5 - RAG for Segment-Level Queries on a Single Video

Our comparison shows that Pegasus delivers superior results when analyzing complete videos, offering more accurate and coherent responses with faster processing times.

However, we can likely improve the performance of our models by narrowing their focus to only the most relevant video segments. This is where Retrieval-Augmented Generation (RAG) becomes valuable - instead of processing entire videos, we can identify and analyze only the segments that contain information relevant to a specific query.

To implement this approach, we'll leverage TwelveLabs' Marengo model, which specializes in creating high-quality embeddings that capture the semantic content of video segments. These embeddings allow us to:

  1. Index each segment of a video independently.

  2. Match user queries to the most relevant segments.

  3. Process only those specific segments with our video understanding models.

Let's begin by dividing our video into segments and generating embeddings for each one using the Marengo model.

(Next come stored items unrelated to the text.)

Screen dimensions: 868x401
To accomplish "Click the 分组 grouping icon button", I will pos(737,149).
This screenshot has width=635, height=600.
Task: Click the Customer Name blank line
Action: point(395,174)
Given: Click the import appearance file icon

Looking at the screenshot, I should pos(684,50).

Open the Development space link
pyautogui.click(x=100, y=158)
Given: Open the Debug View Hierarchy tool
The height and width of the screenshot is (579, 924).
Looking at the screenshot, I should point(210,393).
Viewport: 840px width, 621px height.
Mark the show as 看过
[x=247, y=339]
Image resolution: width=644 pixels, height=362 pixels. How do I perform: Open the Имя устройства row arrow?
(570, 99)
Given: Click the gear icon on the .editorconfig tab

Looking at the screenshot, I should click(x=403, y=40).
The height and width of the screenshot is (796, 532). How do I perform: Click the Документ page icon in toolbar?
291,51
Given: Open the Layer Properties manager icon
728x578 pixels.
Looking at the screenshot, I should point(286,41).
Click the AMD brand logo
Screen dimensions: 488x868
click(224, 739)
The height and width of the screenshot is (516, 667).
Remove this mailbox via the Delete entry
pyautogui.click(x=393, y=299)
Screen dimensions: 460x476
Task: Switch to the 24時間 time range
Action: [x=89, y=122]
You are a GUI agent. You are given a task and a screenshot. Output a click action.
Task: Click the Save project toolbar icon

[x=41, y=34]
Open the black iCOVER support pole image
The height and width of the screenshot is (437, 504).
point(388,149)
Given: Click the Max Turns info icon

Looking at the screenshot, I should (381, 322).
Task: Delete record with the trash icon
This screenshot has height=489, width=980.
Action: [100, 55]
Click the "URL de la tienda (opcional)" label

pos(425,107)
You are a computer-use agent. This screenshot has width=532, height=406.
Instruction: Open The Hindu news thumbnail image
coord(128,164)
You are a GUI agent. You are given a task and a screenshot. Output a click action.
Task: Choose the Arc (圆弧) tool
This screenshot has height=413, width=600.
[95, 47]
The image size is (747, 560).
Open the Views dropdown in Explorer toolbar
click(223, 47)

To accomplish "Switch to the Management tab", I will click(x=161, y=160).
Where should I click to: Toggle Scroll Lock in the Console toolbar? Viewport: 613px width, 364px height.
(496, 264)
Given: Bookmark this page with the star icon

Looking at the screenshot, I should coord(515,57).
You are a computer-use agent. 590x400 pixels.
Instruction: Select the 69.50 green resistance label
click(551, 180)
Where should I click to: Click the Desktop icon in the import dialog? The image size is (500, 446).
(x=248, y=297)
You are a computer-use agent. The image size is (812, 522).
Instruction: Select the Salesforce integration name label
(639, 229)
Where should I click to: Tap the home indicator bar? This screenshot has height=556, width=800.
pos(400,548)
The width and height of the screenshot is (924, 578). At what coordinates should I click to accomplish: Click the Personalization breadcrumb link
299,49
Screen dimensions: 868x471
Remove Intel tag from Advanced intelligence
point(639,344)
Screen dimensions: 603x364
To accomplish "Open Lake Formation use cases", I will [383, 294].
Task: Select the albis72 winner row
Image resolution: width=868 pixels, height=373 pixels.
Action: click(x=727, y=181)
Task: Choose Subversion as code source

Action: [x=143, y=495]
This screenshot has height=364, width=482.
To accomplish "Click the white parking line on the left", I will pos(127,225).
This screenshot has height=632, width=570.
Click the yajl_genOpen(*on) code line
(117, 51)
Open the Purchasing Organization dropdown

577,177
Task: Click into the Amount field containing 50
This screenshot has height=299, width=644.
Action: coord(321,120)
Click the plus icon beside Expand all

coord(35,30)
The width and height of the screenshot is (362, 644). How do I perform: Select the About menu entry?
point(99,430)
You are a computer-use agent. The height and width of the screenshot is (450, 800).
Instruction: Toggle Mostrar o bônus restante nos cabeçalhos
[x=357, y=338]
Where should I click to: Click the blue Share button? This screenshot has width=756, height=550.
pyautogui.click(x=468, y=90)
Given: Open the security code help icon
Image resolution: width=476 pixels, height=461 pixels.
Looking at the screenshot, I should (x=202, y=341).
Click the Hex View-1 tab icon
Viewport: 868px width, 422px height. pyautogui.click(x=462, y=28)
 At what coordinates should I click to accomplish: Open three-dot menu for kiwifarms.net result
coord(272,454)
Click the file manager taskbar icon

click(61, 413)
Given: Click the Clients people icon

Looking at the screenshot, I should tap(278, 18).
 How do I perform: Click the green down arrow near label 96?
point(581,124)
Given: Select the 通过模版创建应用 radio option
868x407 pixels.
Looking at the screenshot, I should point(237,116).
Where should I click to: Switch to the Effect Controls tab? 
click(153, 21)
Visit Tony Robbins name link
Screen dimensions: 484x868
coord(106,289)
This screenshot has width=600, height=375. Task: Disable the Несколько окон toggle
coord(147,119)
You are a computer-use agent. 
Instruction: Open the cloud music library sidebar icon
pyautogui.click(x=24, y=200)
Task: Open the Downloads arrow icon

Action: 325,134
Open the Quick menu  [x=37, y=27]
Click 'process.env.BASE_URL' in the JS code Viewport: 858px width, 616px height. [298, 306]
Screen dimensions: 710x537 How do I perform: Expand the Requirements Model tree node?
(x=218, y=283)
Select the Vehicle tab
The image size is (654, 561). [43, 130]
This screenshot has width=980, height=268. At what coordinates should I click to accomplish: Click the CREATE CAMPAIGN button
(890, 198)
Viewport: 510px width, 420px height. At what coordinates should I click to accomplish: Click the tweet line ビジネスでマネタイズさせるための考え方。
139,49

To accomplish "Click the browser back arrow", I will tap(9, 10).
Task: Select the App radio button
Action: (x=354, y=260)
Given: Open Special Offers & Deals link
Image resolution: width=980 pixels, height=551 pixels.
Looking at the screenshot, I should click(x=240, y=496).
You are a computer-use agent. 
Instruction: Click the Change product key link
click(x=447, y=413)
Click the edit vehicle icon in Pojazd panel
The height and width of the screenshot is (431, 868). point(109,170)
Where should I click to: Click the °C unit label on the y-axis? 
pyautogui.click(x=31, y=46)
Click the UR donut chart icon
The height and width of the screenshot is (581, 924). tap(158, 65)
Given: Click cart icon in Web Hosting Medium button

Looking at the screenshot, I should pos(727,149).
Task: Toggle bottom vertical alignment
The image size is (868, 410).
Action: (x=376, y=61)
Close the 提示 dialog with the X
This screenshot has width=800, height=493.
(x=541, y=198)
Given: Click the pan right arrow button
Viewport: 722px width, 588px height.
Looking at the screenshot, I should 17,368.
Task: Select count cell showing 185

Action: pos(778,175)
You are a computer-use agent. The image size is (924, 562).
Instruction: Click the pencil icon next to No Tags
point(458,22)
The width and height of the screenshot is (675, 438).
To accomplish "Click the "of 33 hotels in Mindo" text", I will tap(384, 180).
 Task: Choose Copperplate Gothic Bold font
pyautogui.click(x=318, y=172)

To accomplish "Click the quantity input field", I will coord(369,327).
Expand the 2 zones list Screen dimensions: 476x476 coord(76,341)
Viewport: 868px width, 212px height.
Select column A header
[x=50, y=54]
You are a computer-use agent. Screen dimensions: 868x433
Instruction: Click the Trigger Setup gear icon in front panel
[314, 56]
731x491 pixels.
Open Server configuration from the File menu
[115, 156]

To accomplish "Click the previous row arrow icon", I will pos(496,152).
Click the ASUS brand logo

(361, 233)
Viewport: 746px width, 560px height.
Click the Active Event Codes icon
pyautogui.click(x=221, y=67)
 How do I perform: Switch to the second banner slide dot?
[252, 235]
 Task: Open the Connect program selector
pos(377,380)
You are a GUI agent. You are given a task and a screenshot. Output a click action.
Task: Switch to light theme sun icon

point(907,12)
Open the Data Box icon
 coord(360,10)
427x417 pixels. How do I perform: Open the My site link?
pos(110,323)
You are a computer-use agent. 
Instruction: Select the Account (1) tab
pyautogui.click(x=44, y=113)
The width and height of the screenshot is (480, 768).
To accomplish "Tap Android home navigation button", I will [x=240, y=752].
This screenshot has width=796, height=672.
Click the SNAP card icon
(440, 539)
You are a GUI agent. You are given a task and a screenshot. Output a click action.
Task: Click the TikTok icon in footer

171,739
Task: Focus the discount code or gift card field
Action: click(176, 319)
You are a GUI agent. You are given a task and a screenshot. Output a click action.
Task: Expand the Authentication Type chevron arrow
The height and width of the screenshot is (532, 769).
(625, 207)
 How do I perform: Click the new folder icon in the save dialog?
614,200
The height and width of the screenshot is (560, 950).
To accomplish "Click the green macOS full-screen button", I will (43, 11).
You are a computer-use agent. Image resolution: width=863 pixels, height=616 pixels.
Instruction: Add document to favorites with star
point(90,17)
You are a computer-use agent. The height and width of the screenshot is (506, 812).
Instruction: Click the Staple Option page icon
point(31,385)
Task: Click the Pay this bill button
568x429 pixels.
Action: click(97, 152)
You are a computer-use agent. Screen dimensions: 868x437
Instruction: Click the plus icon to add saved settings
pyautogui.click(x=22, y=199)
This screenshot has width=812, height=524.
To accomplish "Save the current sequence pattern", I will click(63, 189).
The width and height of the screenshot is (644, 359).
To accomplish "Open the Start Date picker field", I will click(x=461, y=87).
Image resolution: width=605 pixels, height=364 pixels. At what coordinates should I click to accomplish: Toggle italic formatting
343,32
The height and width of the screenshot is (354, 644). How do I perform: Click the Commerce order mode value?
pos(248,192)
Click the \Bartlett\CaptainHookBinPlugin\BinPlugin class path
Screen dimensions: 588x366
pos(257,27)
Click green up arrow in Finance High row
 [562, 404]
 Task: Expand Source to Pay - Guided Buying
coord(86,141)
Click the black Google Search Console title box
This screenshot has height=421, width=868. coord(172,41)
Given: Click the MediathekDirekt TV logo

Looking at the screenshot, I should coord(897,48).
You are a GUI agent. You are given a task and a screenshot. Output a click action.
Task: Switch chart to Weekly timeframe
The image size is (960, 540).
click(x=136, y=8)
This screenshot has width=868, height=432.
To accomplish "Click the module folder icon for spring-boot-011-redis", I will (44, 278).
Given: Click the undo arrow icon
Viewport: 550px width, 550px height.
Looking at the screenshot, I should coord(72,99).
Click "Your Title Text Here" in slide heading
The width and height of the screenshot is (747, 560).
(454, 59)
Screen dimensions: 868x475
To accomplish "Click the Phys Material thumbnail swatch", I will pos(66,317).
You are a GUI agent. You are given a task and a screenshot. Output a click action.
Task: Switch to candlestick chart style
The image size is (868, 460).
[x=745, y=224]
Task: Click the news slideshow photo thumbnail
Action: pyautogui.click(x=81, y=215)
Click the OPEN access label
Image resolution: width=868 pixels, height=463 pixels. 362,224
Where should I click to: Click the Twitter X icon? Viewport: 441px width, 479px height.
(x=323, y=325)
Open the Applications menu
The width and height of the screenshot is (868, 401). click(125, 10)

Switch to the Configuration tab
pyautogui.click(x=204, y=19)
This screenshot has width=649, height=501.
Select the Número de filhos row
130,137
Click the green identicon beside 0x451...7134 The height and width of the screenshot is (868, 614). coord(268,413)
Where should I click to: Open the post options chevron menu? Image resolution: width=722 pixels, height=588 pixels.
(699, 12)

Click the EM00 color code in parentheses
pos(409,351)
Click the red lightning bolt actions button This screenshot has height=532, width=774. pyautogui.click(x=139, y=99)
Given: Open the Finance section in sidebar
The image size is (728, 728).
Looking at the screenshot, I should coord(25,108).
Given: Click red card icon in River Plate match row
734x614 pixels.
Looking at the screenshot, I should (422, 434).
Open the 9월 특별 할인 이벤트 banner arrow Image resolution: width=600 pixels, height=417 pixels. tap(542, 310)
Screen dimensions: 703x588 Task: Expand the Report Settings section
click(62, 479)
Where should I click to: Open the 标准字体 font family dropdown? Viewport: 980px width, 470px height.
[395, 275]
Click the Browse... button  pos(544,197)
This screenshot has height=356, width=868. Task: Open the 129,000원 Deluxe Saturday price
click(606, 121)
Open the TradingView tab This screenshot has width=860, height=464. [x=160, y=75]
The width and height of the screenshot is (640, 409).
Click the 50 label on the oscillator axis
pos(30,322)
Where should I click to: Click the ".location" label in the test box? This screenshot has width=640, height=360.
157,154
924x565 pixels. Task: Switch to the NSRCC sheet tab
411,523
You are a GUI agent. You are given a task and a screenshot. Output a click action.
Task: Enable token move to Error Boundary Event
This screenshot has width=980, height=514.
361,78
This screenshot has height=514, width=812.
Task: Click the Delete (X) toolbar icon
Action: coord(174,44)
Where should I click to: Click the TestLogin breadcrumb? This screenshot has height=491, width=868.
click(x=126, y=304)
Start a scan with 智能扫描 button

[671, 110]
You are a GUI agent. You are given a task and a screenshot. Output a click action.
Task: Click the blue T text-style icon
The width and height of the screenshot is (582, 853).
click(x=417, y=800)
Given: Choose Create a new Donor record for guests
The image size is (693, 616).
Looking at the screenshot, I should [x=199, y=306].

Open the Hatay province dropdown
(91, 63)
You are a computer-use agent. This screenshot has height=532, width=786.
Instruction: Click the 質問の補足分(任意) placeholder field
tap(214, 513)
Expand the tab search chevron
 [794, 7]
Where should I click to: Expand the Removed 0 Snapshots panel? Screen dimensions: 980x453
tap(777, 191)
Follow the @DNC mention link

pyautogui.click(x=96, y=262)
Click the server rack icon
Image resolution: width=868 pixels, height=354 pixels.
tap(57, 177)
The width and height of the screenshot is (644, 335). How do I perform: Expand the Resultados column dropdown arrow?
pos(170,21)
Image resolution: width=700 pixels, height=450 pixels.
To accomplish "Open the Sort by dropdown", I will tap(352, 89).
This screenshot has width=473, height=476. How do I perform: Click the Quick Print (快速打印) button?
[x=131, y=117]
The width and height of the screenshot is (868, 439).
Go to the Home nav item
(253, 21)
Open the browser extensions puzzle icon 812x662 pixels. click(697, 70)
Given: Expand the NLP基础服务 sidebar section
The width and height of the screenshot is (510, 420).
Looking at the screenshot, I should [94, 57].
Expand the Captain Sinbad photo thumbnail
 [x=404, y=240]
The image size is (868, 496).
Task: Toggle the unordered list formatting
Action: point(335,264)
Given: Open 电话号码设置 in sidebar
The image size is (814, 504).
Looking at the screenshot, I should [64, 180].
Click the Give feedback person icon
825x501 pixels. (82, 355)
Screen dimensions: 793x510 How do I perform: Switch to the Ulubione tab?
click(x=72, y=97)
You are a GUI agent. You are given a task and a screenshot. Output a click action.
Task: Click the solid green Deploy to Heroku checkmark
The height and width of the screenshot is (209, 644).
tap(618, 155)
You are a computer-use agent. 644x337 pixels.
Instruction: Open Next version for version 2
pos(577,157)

These embeddings will serve as the foundation of our RAG system.


Using Marengo to Create Full Video and Video Clip Embeddings

We set our segment length to 10 seconds - the maximum that Marengo allows.

# Define the video segment length
segment_length = 10

We’ll then use Marengo to embed our video. Note: we set video_embedding_scopes=["clip", "video"] and video_clip_length=segment_lengthto ensure that Marengo returns embeddings for our entire video along with embeddings for each 10 second clip in the video.

task = twelve_labs_client.embed.task.create(
    model_name="Marengo-retrieval-2.7",
    video_file=single_video_file,
    video_clip_length=segment_length,
    video_embedding_scopes=["clip", "video"]
)
print(
    f"Created task: id={task.id} model_name={task.model_name} status={task.status}"
)

# Monitor the status of the video embedding task
status = task.wait_for_done(
    sleep_interval=2,
    callback=on_task_update
)
print(f"Embedding done: {status}")

Once the embedding is done, we can save the Marengo Task ID to retrieve those embeddings when we need them. We’ll store our Task ID in marengo_task_ids for later use when populating our Weaviate databse.

single_video_task_id = task.id

marengo_task_ids = {}

single_video_file_name = single_video_file.split("/")[-1]
marengo_task_ids[single_video_file_name] = single_video_task_id


Prepare Video Segments for RAG

To create an efficient RAG pipeline, we want to associate the Pegasus Video ID with the Marengo Task ID in our database. This will allow us to chat with that video segment when it is returned in our vector search. To do this we will also upload each segment of the video to Pegasus to be indexed.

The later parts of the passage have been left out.